### Extrait fourni
++++++++++

Dr Jean Gabriel Jeannot

Médecin, spécialiste en médecine interne, avec un intérêt particulier pour l’utilisation des technologies de l’information et de la communication en médecine.

7 réponses à “Se faire soigner par un médecin, bientôt une exception?

  1. Analyse pertinente. Dommage effectivement que les médecins ne mettent pas sur pied de tels services et se limitent à l’organisation d’un système de garde, de visites à domicile ou de rendez-vous rapides via une centrale aux mains d’une association de médicale cantonale. Cela peut décharger les services d’urgence, mais permet aussi de capter cette clientèle potentielle. En situation de médecine libérale, la voie est donc libre pour les caisses maladie qui certes innovent mais avant tout avec leur esprit financier et comptable. Les médecins disponibles, voir les pharmaciens, sont donc me semble t il des faire valoir, aux arrières postes. Ces algorithmes ne changeront malheureusement pas le problème des coûts de la médecine.

  2. Dans certains cas, se rendre dans sa pharmacie habituelle est une excellente solution (je la pratique depuis plusieurs années même si c’est une voire deux fois par année), en revanche ce que je refuse c’est “l’obligation de LA pharmacie XYZ…” pour une raison toute simple : la relation de confiance établie entre les deux parties !
    Cette confiance est indispensable comme elle l’est entre son docteur/sa doctoresse et je ne pense pas qu’un conseiller numérique puisse détecter une tumeur au cerveau !

  3. Le problème… c’est le coût, pas les assureurs qui cherchent à conserver leur job et donc limiter les coûts de la santé…. Il faut admettre qu’un médecin crée des besoins (car notre obsolescence est programmée, vu notre mortalité).

    On peut rêver d’un monde où chacun recevrait tous les soins dont il a besoin mais cela signifie:
    – primes/impôts ahurissants;
    – contrôle sur le salaire des médecins;
    – souffrir car la médecine peut au mieux repousser notre mortalité, au prix de souffrance

    Moi, pour ma part, je pense qu’il faut de toute urgence limiter le salaire des médecins (8’000/mois, tout compris), afin de limiter toute incitation à prescrire, puis des assureurs (5’000), puis des autres fournisseurs de prestations (5’000). En d’autres termes, étatiser totalement le système de santé (et pas seulement son financement).

++++++++++

### Données disponibles
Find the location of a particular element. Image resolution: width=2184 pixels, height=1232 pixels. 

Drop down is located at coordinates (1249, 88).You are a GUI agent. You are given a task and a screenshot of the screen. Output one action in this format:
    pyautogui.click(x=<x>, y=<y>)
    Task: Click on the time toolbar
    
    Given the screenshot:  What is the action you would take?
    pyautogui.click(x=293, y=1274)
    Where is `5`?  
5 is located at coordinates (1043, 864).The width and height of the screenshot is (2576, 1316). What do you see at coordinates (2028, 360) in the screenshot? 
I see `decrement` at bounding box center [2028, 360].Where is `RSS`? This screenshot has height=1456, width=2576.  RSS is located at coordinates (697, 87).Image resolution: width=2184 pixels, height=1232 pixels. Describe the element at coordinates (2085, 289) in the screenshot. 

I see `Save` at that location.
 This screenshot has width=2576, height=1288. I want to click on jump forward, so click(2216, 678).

++++++++++

### Action à mener 1
Dans l'extrait sur l'avenir des soins médicaux, quel salaire mensuel maximal le troisième commentaire propose-t-il pour les médecins ?
### Action à mener 2
Prolongez l'extrait sur l'avenir des soins médicaux en reprenant juste après sa dernière phrase.

### Réponse 1
Il propose de limiter le salaire des médecins à 8'000 par mois, tout compris.

### Réponse 2
    Je rêve du jour où un médecin dira non à une sollicitation infantile et que l’on ne pourra plus aller de l’autre côté de la rue pour obtenir un oui chez un confrère… Les médecins ont prouvé qu’ils n’étaient pas en mesure de résister face au gâteau de la LAMaL et ses rémunérations garanties sans contrôle ni sanction…

  4. Les pharmaciens doivent-ils donner des conseils et probablement assumer la responsabilité du conseil bénévolement ?? C’est sûrement un concept d’avenir pour réduire les coûts. Devrait-on également l’appliquer au personnel des caisses maladie ? Cela devrait permettre d’économiser 5% !

  5. Réduction des coûts? Tu m’en diras tant! Pendant des années j’ai travaillé dans les services de télémédecine. C’est excellent pour les patients, à une condition, que le médecin ou le soignant qui communique avec le patient prenne le temps, d’évaluer vraiment l’état du patient. Ceci n’est pas possible quand les personnes au téléphone doivent recevoir trop d’appels, alors pour réduire les risques on envoie tous le monde chez le médecin. Les consultations sont courtes, le service de télémédecine traitent beaucoup de patients. Bon, on peut pas vraiment dire traitent on devraient dire conseillent à beaucoup de patients d’aller chez le médecin. Avec les pharmaciens ça va être la même. Ils vont souvent être dépassés par la situation avec comme unique solution d’envoyer chez le médecin, qui est, jusqu’à preuve du contraire, le seul formé pour poser des diagnostics et prescrire des traitements.
    Les assurances feraient mieux de réduire la charge administrative des médecins pour leur permettre de suivre leur patients correctement.

  6. Je vis au Québec où 30% des gens seulement ont accès à un médecin (sinon, c’est une journée aux urgences).
    Dans notre société, on s’approche d’un déséquilibre nombre de patients, nombre de médecins. Voire même des patients de moins en moins en santé. Une époque qui nous veut souvent assis sur une chaise, de moins en moins de temps pour manger correctement, du stress…
    C’est sûr qu’il faut des alternatives, non pas par choix, mais par nécessité.